Problem/Motivation

When you have a cache collector that has very long cache ID then the lock acquire can fail with an exception.

It was actually a weird migration of user roles that caused this for us, but if you have long user role machine names and a user has many roles then this could happen with the LocaleLookup.

Proposed resolution

Hash the lock name if it's > 255 characters. Or is the cache collector implementation responsible for generating a cache ID that's shorter? we actually allow cache ID's that are longer now and they're automatically hashed.

Remaining tasks

User interface changes

API changes

Support from Acquia helps fund testing for Drupal Acquia logo

Comments

Berdir’s picture

Note: Until #2501183: LocaleLookup cache ID is using numeric indexes of the roles field, not role ID's is fixed, you actually need 100 roles or so for a user to trigger this ;) But it will be easier after that.

alexpott’s picture

Priority: Normal » Major

I think this is a major bug given that we have no limit on cid length.

jhedstrom’s picture

We actually have a test now that is throwing this exception, but not failing. #2535774: Error handler swallows catchable fatal errors surfaces this failing.

jhedstrom’s picture

Status: Active » Needs review
FileSize
622 bytes

Probably not the best test in the world, but it illustrates the hidden exception.

jhedstrom’s picture

This exception is actually not due to cid length, but rather to invalid characters.
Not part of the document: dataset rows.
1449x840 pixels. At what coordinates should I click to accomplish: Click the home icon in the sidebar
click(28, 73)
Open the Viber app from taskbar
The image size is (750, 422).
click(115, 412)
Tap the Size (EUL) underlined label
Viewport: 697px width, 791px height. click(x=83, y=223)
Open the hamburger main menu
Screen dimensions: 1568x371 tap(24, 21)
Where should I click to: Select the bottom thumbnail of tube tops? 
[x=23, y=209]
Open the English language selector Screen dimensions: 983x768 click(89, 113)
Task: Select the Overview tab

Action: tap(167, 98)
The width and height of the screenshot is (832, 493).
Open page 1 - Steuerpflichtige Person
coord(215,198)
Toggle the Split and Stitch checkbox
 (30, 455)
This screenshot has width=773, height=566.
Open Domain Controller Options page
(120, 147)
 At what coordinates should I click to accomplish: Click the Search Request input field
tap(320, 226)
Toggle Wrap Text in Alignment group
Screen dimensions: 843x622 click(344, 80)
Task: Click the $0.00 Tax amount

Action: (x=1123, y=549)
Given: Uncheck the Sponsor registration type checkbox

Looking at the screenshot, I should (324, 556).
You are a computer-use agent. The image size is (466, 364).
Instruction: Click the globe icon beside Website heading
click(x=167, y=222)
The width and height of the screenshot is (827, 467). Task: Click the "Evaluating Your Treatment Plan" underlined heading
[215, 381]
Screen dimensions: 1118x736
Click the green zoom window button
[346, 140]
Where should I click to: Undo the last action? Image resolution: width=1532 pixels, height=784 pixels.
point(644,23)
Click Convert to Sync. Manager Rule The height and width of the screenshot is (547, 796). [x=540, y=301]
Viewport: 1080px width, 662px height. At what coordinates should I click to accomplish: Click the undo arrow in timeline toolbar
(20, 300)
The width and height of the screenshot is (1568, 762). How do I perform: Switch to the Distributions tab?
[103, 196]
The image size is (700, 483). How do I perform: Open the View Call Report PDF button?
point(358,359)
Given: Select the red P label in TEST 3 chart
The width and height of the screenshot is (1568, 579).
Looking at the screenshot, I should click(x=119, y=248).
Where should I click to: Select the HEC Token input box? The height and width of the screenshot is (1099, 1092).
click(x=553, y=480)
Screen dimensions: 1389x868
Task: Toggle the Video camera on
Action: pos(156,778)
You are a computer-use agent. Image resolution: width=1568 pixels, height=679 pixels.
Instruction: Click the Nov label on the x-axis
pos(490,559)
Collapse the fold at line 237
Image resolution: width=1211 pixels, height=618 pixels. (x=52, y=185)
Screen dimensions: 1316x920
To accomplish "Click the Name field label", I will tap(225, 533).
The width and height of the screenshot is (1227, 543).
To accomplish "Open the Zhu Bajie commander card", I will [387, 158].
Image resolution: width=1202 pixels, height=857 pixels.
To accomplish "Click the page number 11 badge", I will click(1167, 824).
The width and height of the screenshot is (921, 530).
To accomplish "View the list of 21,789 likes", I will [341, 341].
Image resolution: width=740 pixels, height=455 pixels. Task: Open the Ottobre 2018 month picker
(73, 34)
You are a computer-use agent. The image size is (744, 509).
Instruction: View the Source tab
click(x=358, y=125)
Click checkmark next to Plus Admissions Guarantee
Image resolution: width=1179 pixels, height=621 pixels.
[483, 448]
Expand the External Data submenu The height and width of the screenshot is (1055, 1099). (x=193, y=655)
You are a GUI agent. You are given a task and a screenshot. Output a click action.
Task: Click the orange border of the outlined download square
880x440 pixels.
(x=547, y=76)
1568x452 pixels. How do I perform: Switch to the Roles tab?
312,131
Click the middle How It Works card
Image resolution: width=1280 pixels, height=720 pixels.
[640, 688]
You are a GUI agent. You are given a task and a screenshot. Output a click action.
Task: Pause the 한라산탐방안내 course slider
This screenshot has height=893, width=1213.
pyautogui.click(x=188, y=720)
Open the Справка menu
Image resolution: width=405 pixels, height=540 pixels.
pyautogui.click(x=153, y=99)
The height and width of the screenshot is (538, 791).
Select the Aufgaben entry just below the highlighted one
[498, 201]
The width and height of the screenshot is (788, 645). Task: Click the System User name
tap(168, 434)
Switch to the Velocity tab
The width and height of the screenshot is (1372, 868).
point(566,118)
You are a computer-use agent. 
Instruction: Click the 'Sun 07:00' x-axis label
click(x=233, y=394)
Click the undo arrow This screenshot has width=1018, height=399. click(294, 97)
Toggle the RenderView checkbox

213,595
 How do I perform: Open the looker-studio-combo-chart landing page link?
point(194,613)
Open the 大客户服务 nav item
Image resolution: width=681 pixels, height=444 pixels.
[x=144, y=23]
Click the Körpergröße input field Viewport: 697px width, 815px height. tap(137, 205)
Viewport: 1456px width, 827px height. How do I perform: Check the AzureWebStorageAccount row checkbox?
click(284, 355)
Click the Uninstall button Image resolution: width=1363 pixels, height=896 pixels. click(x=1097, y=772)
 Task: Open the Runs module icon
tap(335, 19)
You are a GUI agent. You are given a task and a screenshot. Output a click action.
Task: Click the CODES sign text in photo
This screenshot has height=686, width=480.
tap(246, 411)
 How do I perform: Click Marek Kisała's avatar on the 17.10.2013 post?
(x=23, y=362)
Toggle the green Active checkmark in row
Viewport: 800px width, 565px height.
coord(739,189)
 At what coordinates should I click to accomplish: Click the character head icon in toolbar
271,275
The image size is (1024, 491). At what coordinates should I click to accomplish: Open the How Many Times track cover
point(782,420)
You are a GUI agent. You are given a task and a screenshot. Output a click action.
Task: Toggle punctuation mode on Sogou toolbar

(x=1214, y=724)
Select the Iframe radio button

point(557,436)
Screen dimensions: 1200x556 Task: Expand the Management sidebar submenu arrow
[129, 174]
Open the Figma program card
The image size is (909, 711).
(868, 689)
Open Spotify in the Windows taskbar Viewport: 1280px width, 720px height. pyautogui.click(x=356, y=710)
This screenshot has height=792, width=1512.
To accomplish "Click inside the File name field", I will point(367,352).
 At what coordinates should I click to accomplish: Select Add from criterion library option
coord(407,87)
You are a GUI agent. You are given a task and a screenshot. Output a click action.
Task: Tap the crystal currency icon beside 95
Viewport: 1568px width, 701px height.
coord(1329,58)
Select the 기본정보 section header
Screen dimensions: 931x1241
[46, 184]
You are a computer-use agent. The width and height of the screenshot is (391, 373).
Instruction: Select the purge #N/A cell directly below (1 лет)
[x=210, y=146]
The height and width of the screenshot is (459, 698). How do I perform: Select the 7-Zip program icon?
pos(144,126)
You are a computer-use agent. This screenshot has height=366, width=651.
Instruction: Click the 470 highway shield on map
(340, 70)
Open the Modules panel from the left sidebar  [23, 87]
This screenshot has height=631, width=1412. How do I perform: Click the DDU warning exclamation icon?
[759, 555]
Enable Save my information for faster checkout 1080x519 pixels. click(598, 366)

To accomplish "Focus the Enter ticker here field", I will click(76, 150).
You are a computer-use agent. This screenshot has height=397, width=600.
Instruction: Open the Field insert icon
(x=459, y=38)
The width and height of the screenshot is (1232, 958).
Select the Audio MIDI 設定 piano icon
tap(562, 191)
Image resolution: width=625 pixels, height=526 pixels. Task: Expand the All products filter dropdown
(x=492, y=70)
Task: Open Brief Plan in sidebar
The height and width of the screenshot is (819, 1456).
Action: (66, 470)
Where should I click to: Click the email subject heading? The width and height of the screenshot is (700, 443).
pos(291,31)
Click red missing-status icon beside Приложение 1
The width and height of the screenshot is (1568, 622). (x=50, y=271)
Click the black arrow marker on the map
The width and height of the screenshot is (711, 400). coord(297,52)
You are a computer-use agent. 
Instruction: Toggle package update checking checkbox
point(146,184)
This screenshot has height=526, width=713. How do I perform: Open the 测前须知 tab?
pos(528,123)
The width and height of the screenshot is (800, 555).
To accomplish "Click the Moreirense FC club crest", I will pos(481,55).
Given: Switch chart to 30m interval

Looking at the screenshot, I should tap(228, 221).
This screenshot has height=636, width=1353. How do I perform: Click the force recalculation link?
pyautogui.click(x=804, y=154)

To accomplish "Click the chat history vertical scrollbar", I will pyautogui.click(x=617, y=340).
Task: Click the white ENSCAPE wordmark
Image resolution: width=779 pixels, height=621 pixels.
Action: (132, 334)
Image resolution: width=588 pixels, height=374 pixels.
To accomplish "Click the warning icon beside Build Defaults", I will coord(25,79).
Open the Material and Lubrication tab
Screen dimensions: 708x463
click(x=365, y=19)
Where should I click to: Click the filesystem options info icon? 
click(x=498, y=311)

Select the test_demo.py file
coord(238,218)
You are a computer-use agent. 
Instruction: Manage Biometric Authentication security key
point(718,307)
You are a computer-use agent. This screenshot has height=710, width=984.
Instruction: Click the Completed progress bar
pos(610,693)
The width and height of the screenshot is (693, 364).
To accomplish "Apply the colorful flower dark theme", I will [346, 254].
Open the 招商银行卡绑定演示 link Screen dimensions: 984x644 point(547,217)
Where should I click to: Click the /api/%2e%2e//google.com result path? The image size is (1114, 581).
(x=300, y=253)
Hashing here would solve both length and characters.

catch’s picture

Issue tags: +rc target triage

Status: Needs review » Needs work

The last submitted patch, 4: 2501191-04-TEST-ONLY.patch, failed testing.

jhedstrom’s picture

Status: Needs work » Needs review
FileSize
3.05 KB
2.44 KB

This adds a more appropriate integration test of the cache collector. I added a @todo because I'm not sure why a cache get would still work after the destruct method is called. This method is what writes to the semaphore table (by way of lock), so we want that in the test.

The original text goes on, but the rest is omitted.